:: DESCRIPCIÓN DEL EJERCICIO ::
Reproduce palabra por palabra todo el listado siguiente, sin alterar nada.

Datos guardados
——————
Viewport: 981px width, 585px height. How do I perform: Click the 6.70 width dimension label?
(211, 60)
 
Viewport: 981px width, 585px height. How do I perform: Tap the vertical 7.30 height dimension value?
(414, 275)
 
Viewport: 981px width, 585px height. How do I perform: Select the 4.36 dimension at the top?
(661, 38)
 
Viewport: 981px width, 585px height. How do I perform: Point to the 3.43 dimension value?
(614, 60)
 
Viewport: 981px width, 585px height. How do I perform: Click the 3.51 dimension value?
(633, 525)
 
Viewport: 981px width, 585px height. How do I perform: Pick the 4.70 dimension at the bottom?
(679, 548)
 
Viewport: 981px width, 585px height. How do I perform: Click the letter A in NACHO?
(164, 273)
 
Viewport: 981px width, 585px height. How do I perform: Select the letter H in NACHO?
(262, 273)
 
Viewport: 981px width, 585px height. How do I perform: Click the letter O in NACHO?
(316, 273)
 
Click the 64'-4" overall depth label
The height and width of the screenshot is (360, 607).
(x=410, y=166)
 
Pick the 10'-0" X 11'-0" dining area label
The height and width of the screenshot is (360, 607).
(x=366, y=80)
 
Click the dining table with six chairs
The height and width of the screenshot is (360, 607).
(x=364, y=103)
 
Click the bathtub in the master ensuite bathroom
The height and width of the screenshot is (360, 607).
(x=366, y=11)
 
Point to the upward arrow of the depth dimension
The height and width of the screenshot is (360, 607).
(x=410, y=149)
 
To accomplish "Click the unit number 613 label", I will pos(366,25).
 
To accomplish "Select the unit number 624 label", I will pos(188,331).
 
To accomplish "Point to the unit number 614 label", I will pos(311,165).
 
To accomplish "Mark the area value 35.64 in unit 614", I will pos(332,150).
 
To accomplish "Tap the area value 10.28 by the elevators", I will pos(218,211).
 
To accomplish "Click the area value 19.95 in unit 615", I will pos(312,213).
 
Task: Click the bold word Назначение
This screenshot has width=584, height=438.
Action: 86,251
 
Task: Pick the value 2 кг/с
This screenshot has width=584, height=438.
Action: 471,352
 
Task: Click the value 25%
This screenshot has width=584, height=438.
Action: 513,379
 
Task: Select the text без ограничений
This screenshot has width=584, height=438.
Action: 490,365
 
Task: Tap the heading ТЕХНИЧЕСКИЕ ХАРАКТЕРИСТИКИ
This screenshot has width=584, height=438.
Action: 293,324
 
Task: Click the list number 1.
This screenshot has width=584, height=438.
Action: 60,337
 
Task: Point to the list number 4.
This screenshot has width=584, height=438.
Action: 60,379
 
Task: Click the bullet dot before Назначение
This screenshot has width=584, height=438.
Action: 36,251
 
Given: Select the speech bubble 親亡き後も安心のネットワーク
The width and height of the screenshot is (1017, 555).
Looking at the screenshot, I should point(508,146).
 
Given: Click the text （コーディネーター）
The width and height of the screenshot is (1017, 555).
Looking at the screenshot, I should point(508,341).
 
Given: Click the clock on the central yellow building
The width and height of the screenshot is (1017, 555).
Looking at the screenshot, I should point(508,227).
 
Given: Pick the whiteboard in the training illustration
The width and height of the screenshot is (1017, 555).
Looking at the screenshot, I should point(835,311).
——————
:: RESULTADO ::
Viewport: 981px width, 585px height. How do I perform: Click the 6.70 width dimension label?
(211, 60)
 
Viewport: 981px width, 585px height. How do I perform: Tap the vertical 7.30 height dimension value?
(414, 275)
 
Viewport: 981px width, 585px height. How do I perform: Select the 4.36 dimension at the top?
(661, 38)
 
Viewport: 981px width, 585px height. How do I perform: Point to the 3.43 dimension value?
(614, 60)
 
Viewport: 981px width, 585px height. How do I perform: Click the 3.51 dimension value?
(633, 525)
 
Viewport: 981px width, 585px height. How do I perform: Pick the 4.70 dimension at the bottom?
(679, 548)
 
Viewport: 981px width, 585px height. How do I perform: Click the letter A in NACHO?
(164, 273)
 
Viewport: 981px width, 585px height. How do I perform: Select the letter H in NACHO?
(262, 273)
 
Viewport: 981px width, 585px height. How do I perform: Click the letter O in NACHO?
(316, 273)
 
Click the 64'-4" overall depth label
The height and width of the screenshot is (360, 607).
(x=410, y=166)
 
Pick the 10'-0" X 11'-0" dining area label
The height and width of the screenshot is (360, 607).
(x=366, y=80)
 
Click the dining table with six chairs
The height and width of the screenshot is (360, 607).
(x=364, y=103)
 
Click the bathtub in the master ensuite bathroom
The height and width of the screenshot is (360, 607).
(x=366, y=11)
 
Point to the upward arrow of the depth dimension
The height and width of the screenshot is (360, 607).
(x=410, y=149)
 
To accomplish "Click the unit number 613 label", I will pos(366,25).
 
To accomplish "Select the unit number 624 label", I will pos(188,331).
 
To accomplish "Point to the unit number 614 label", I will pos(311,165).
 
To accomplish "Mark the area value 35.64 in unit 614", I will pos(332,150).
 
To accomplish "Tap the area value 10.28 by the elevators", I will pos(218,211).
 
To accomplish "Click the area value 19.95 in unit 615", I will pos(312,213).
 
Task: Click the bold word Назначение
This screenshot has width=584, height=438.
Action: 86,251
 
Task: Pick the value 2 кг/с
This screenshot has width=584, height=438.
Action: 471,352
 
Task: Click the value 25%
This screenshot has width=584, height=438.
Action: 513,379
 
Task: Select the text без ограничений
This screenshot has width=584, height=438.
Action: 490,365
 
Task: Tap the heading ТЕХНИЧЕСКИЕ ХАРАКТЕРИСТИКИ
This screenshot has width=584, height=438.
Action: 293,324
 
Task: Click the list number 1.
This screenshot has width=584, height=438.
Action: 60,337
 
Task: Point to the list number 4.
This screenshot has width=584, height=438.
Action: 60,379
 
Task: Click the bullet dot before Назначение
This screenshot has width=584, height=438.
Action: 36,251
 
Given: Select the speech bubble 親亡き後も安心のネットワーク
The width and height of the screenshot is (1017, 555).
Looking at the screenshot, I should point(508,146).
 
Given: Click the text （コーディネーター）
The width and height of the screenshot is (1017, 555).
Looking at the screenshot, I should point(508,341).
 
Given: Click the clock on the central yellow building
The width and height of the screenshot is (1017, 555).
Looking at the screenshot, I should point(508,227).
 
Given: Pick the whiteboard in the training illustration
The width and height of the screenshot is (1017, 555).
Looking at the screenshot, I should point(835,311).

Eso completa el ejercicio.